段落24.如段落1-23中任一项所述的方法，进一步包括枚举靶标阳性样份或靶标阴性样份的步骤。

段落25.如段落24所述的方法，进一步包括基于在枚举步骤中获得的值来确定靶标水平的步骤。

段落26.如段落25所述的方法，其中，确定水平的步骤采用靶标阳性样份或靶标阴性样份的数量的第一值以及样份总数的第二值。

段落27.如段落1至26中任一项所述的方法，其中，所述靶标是第一靶标，所述探针是第一探针，其中，仅一个子集的样份包含第二靶标，其中每个样份包含用于第二靶标的第二探针，并且其中包含第二靶标的样份的光致发光比不含第一靶标和第二靶标的样份的光致发光更高。

段落28.一种分析方法，所述方法包括：

(A)形成独立样份，所述独立样份各自包含探针、接收物和分隔物，所述探针具有标记物，所述接收物具有针对所述标记物的猝灭剂，其中仅一个子集的样份包含靶标的至少一个拷贝；

(B)扩增样份中的靶标；

(C)检测来自个体样份的标记物的光致发光；和

(D)利用光致发光将个体样份分类为包含或缺乏靶标；其中所述分隔物在缺乏靶标的样份中阻断接收物与探针的杂交，并且其中所述分隔物通过靶标扩增在包含靶标的样份中延伸或降解，使得包含靶标的样份的光致发光小于缺乏靶标的样份的光致发光。

段落29.一种用于分析的组合物，包含：多个独立样份，每个样份包括相同样品的一部分，具有光致发光标记物的探针，配置为与所述探针杂交并且具有针对所述标记物的猝灭剂的接收物，以及分隔物；其中仅一个子集的样份包含来自样品的靶标的至少一个拷贝，其中每个样份包含扩增试剂以产生对应于靶标的扩增子，其中分隔物被配置为阻断靶标阴性样份中接收物与探针的杂交，其中分隔物被配置为通过产生扩增子而在包含靶标的样份中扩增或降解。

段落30.如段落29所述的组合物，进一步包含乳液，所述乳液包括液滴形式的样份并且还包括围绕液滴的不混溶的载液。

上述公开内容可以包括具有独立效用的多个不同的发明。
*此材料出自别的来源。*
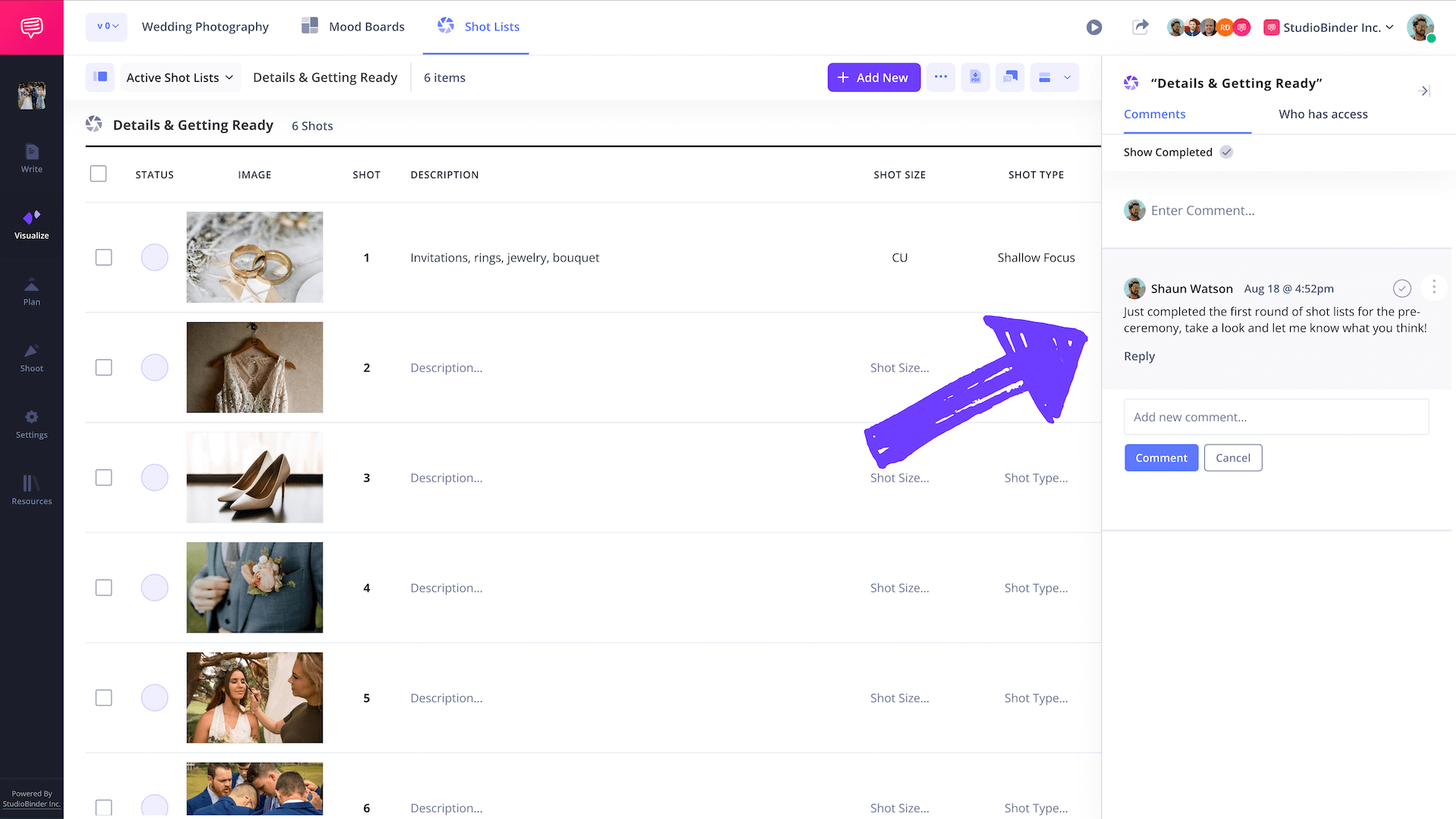This screenshot has width=1456, height=819.
Task: Expand the Active Shot Lists dropdown
Action: [x=180, y=77]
虽然已经以其优选的形式公开了这些发明中的各种，但是本文所公开和阐释的本发明的特定实施方式不应被认为是限制性的，因为可以进行多种变化。本发明的主题包括本文所公开的各种元件，特征，功能和/或特性的所有新颖且非显而易见的组合和子组合。下述权利要求特别指出了新颖且非显而易见的某些组合和子组合。可以在要求本申请或相关申请的优先权的申请中要求保护以特征，功能，元素和/或特性的其他组合和子组合体现的发明。这样的权利要求，无论是针对不同的发明还是相同的发明，以及与原始权利要求的范围相比更宽、更窄、相同或不同，也被视为包括在本公开的发明的主题内。此外，用于标识元素的序号指示符，如第一，第二或第三用于区分元素，并且不指示此类元素的特定位置或顺序，除非另有特别说明。最后，本公开通过引用纳入材料。如果通过引用纳入而导致术语含义中存在歧义或冲突，则本申请的字面内容决定术语的构造。